As seen in the Star Telegram
Officials changed documents, pressured witnesses and delayed an inquiry into whether the state health department inappropriately used lobbyists to push legislation last year, a state investigative report shows.
The report by the inspector general's office of the Texas Health and Human Services Commission said the delay gave potential targets of the investigation time to obscure the paper trail so investigators could not determine whether the Department of State Health Services did anything wrong, the Austin American-Statesman reported.
But the report concluded that three mental health advocacy groups improperly used state grant money to lobby for a bill that the health department favored. The bill, which failed, would have privatized state mental health services.
State law bars a state agency from directly contracting with a registered lobbyist.
All three groups -- Texas Mental Health Consumers, the National Alliance on Mental Illness of Texas and the Mental Health Association in Texas -- deny the allegations.

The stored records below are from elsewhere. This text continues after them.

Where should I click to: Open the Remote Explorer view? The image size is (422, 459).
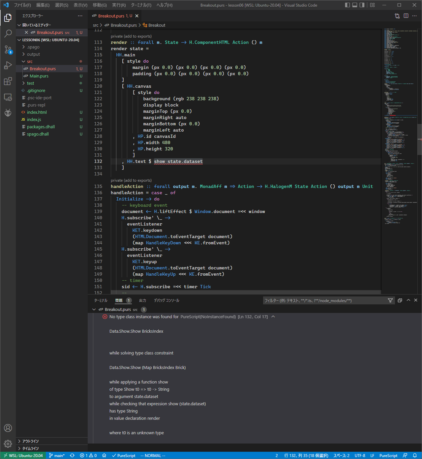click(x=8, y=97)
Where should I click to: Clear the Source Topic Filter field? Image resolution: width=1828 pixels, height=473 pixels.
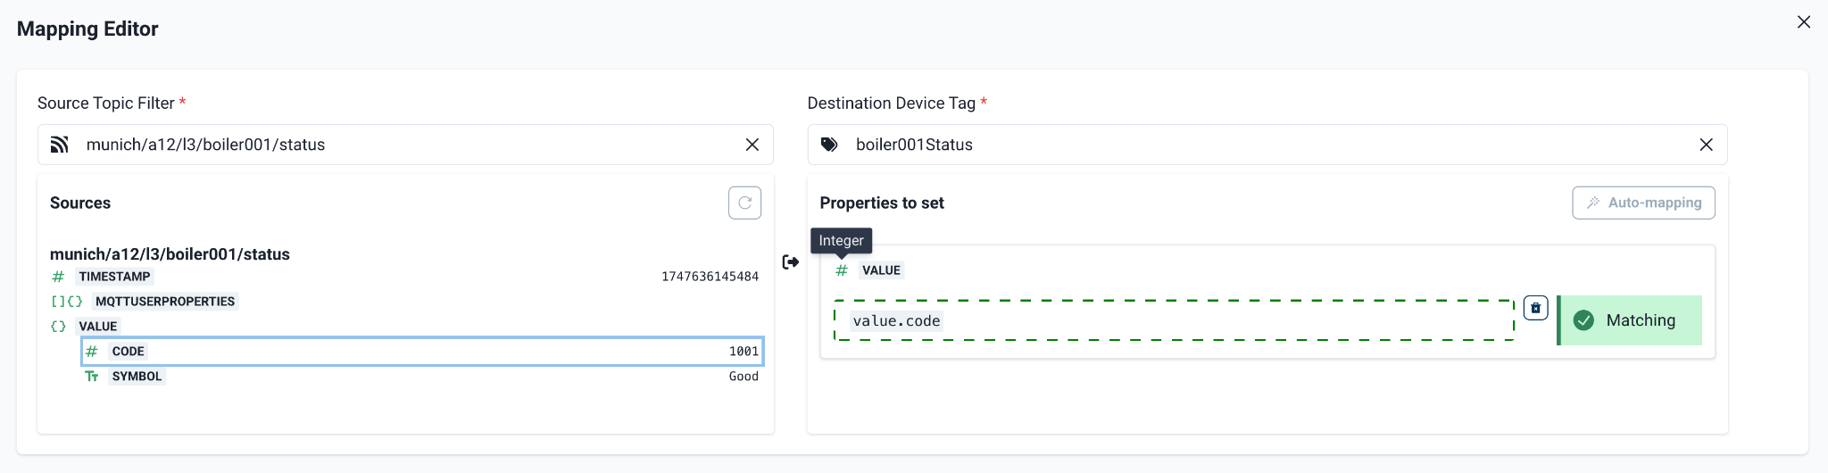(x=752, y=145)
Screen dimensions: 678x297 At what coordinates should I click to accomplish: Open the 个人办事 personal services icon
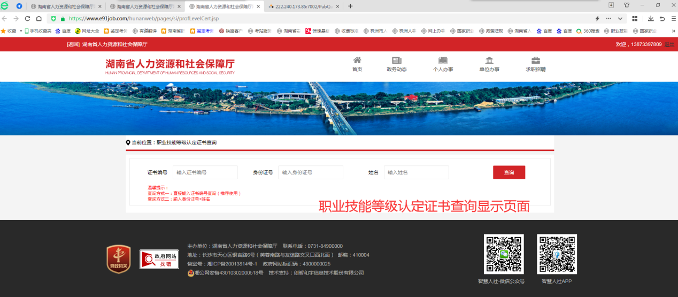click(443, 60)
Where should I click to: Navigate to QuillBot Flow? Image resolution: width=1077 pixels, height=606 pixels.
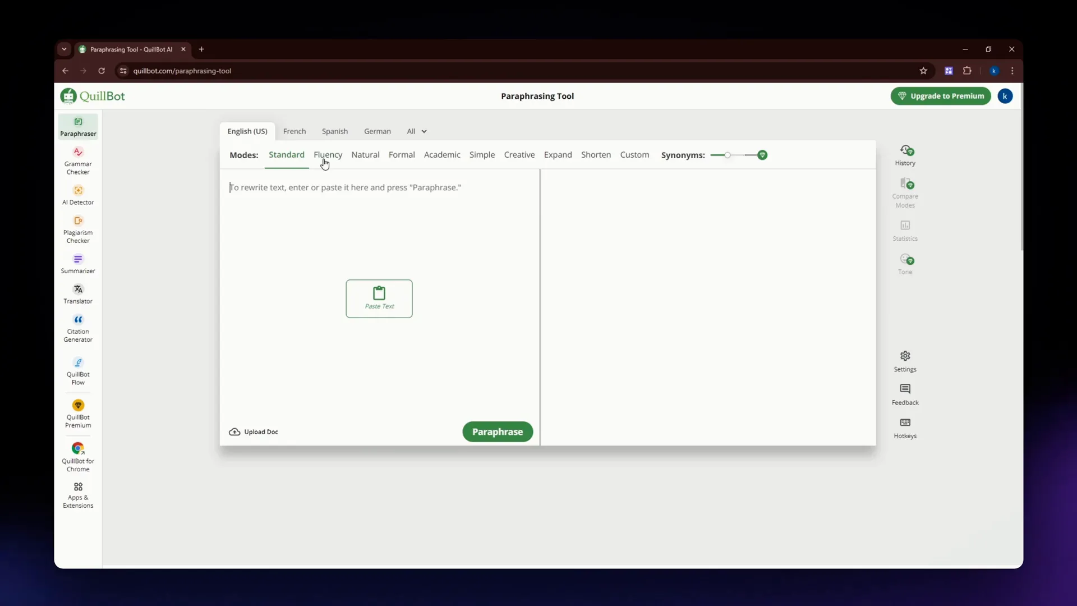(77, 371)
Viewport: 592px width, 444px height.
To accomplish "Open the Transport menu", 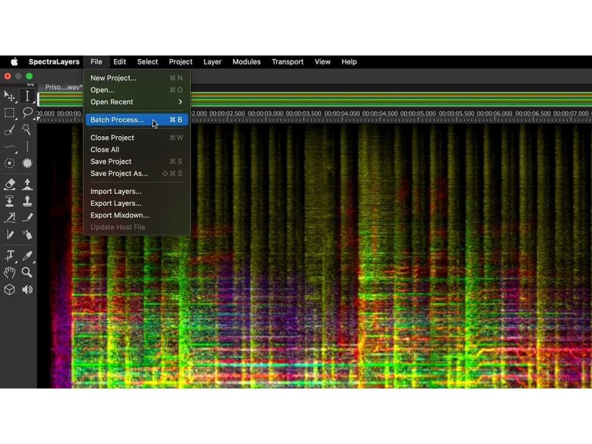I will 287,62.
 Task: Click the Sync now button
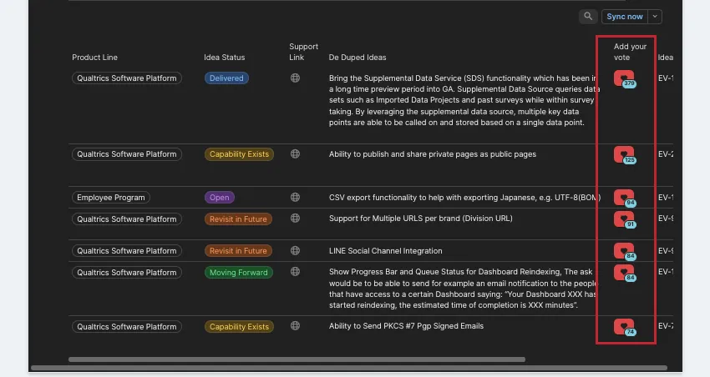pos(624,17)
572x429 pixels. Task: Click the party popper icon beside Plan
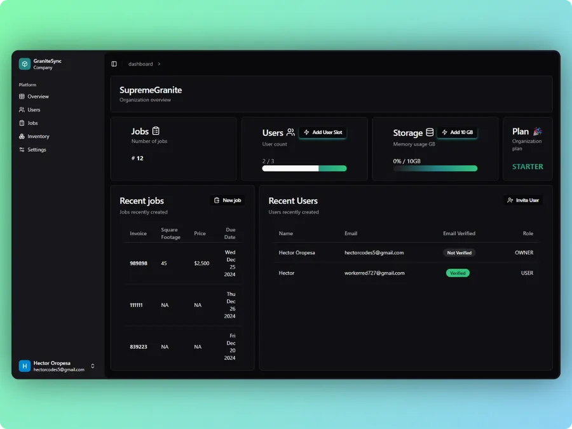[537, 131]
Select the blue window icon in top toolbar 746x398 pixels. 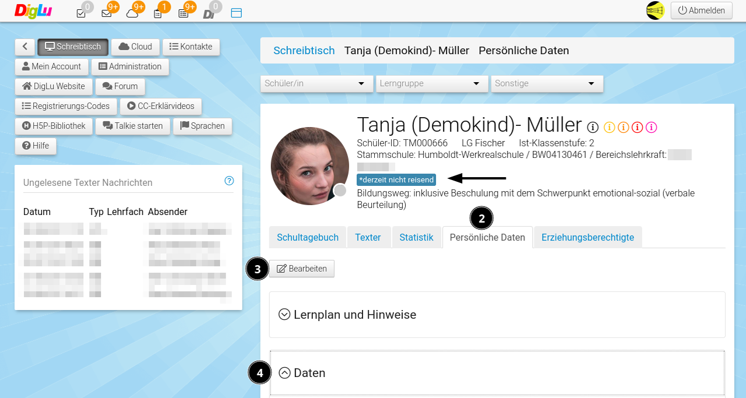(x=236, y=12)
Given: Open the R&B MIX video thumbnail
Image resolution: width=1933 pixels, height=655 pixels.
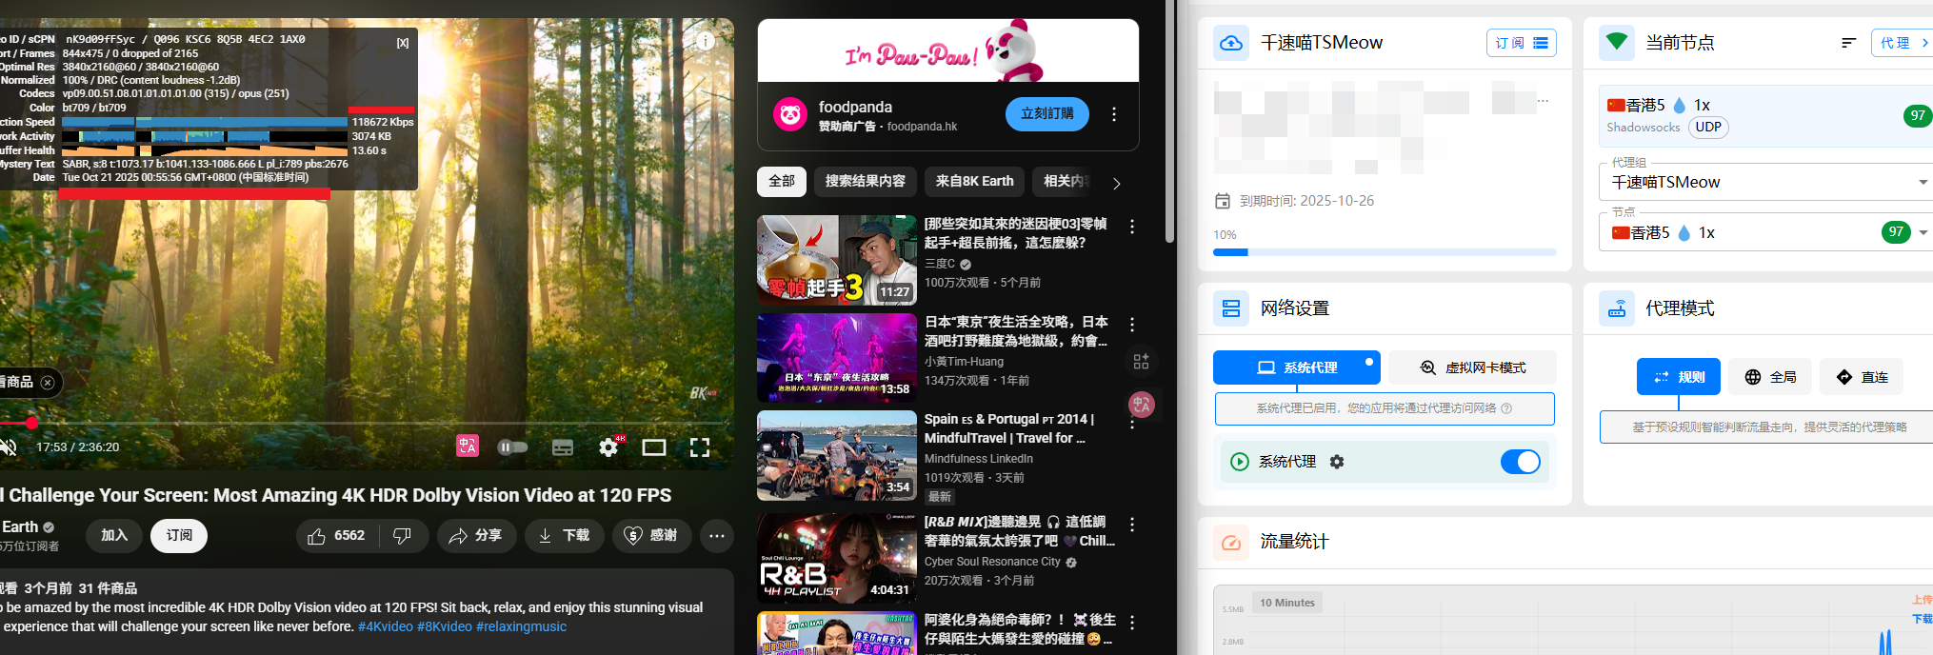Looking at the screenshot, I should (x=836, y=558).
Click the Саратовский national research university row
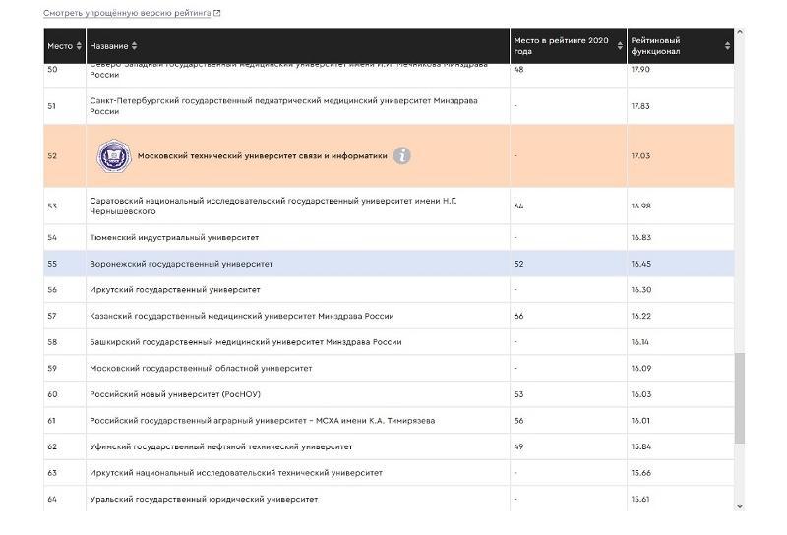This screenshot has height=535, width=787. (272, 206)
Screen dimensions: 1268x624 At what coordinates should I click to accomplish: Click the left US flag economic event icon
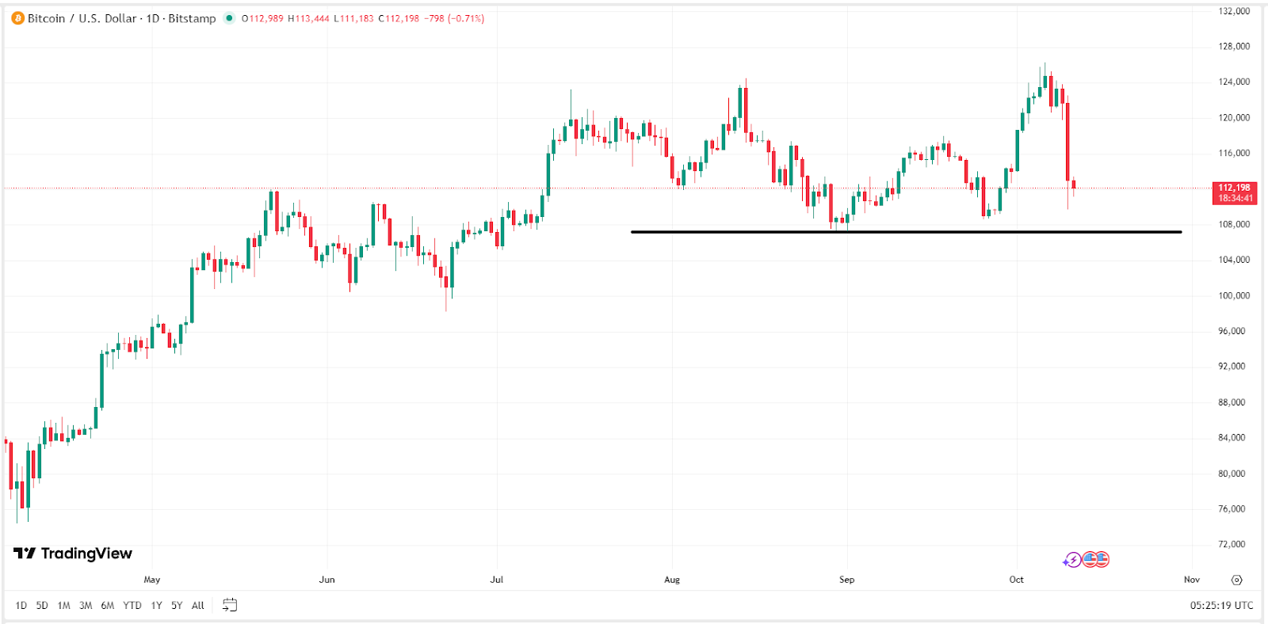click(x=1090, y=559)
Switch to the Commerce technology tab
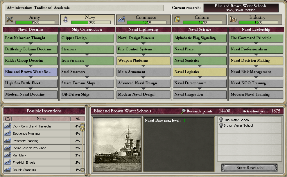The image size is (287, 177). click(144, 19)
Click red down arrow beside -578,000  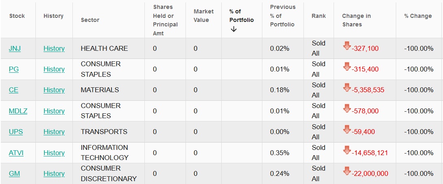click(x=347, y=108)
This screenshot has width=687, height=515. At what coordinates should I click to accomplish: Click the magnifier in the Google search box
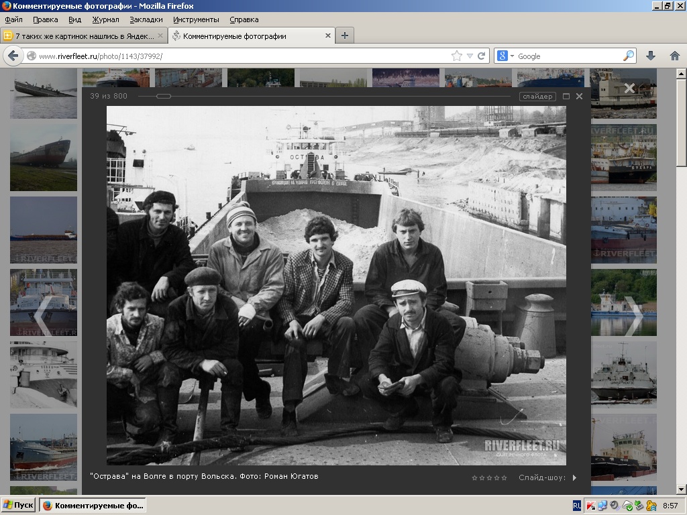pos(629,56)
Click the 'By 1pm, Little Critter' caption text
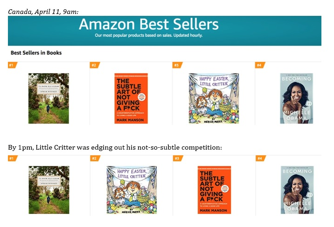 click(x=114, y=147)
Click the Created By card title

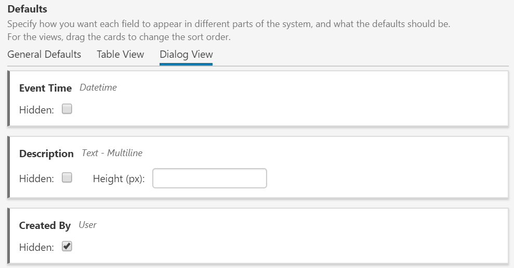[45, 225]
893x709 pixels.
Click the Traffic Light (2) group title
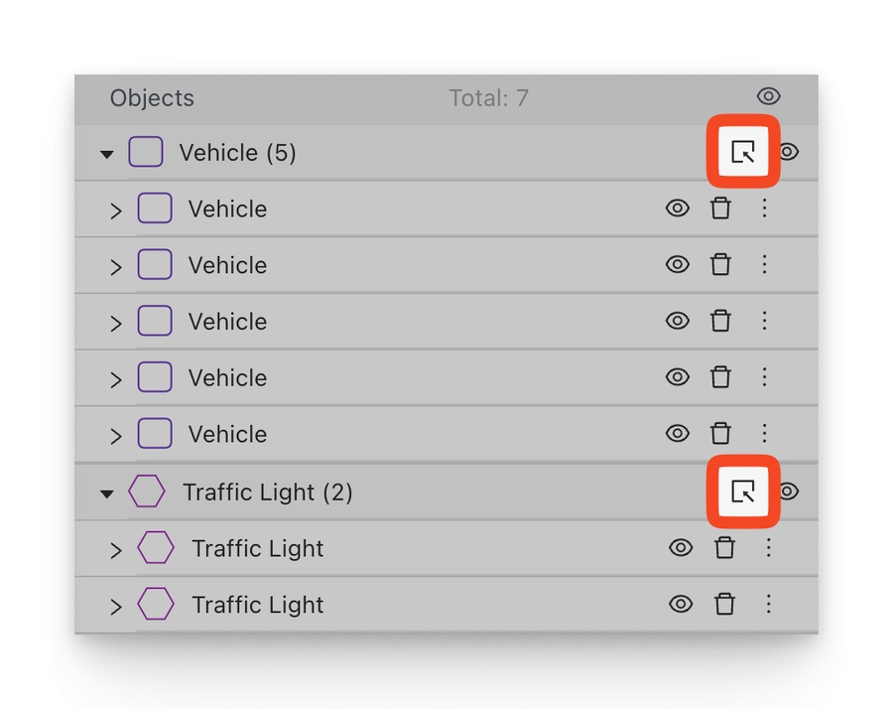(x=267, y=493)
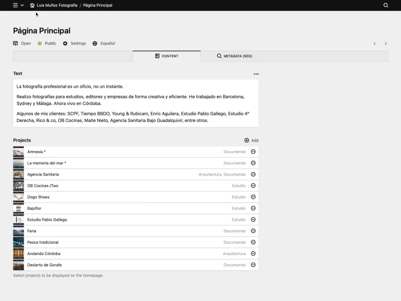Remove Bajoflor using its minus toggle

pos(253,208)
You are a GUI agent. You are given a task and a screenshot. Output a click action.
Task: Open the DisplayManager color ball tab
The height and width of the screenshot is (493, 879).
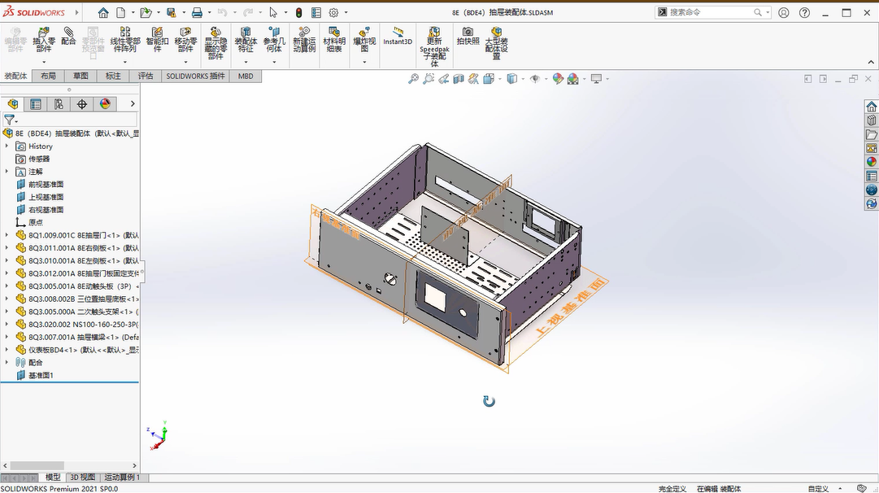coord(105,104)
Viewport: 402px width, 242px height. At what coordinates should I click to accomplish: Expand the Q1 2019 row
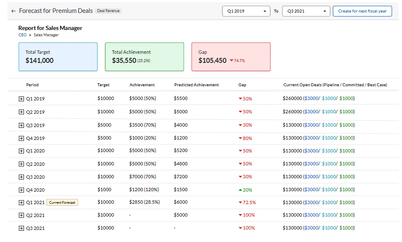coord(21,99)
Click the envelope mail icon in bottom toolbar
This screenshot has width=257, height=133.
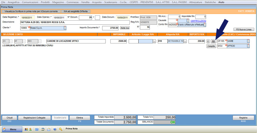point(49,129)
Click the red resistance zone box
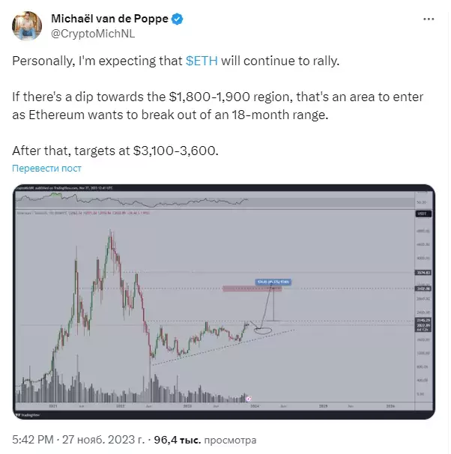The image size is (451, 454). (x=252, y=288)
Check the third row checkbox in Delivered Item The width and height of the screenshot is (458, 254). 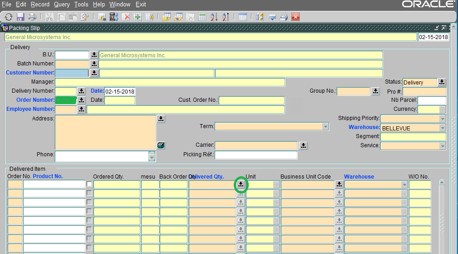coord(89,202)
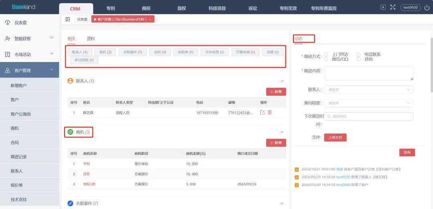Open the 商标3类 opportunity link
Screen dimensions: 433x209
pyautogui.click(x=89, y=184)
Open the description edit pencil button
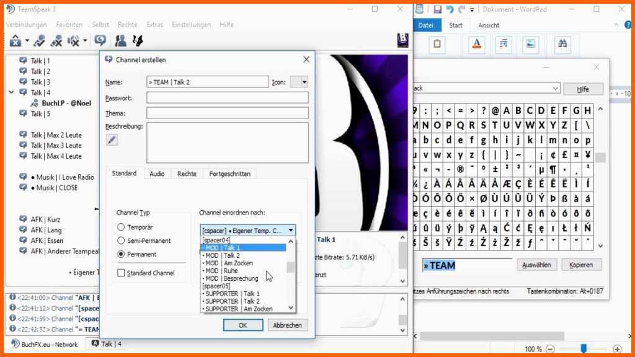 112,140
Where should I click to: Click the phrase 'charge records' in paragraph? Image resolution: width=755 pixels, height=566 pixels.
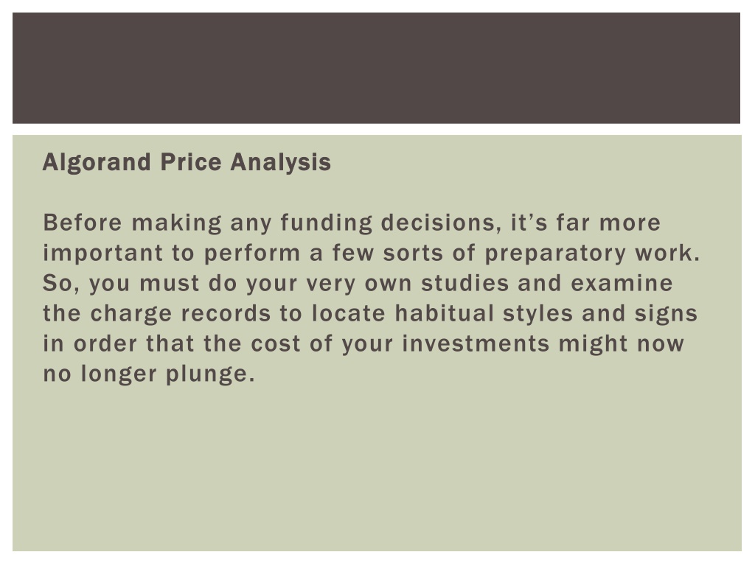pyautogui.click(x=181, y=314)
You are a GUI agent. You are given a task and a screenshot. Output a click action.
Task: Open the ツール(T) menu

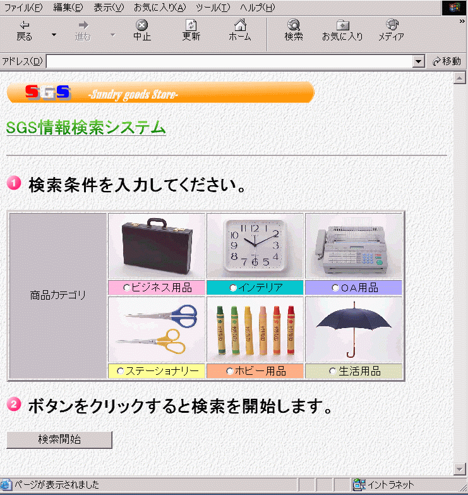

The alliance and the association employ lobbyists, but their leaders said they weren't paid with state money.
Health department spokeswoman Carrie Williams said officials do not agree with all aspects of the report but are working on making the recommended changes.
"The report is something we take seriously," she said.
The matter began last year when Gov. Rick Perry's office received a complaint from an unidentified person alleging that several advocacy groups had used state grant funds to lobby for privatization. The complaint also suggested that a top health official implied that the groups would lose their state money if they failed to lobby as directed.
The governor's office ordered the inspector general to investigate but later agreed to let the Health and Human Services Commission, which oversees the health department, conduct an internal audit first.
Perry spokesman Ted Royer said the audit and the investigation had to be conducted separately because both involved examining the same documents and talking to the same people. The inspector general's office began investigating immediately after the audit was finished. But the six-month delay hindered the inquiry, according to the report.
The investigators said they found three versions of one document, a quarterly progress report from Texas Mental Health Consumers to the department about a state grant.
Mike Halligan, the advocacy group's executive director, said he changed the word lobby to educate in the progress report after state officials "freaked out" when they saw it during the internal audit. He said the word lobby was a poor word choice and did not reflect his group's actions.
Williams said the department is still trying to understand why different versions were found.